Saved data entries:
------

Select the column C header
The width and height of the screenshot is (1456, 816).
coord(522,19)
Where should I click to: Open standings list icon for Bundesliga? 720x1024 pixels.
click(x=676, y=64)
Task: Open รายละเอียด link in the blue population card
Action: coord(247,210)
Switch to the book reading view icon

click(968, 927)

------

Restate the line containing "Where should I" and every remaining line of the records word for word. Add nothing.

Where should I click to: Open standings list icon for Bundesliga? 720x1024 pixels.
click(x=676, y=64)
Task: Open รายละเอียด link in the blue population card
Action: coord(247,210)
Switch to the book reading view icon

click(968, 927)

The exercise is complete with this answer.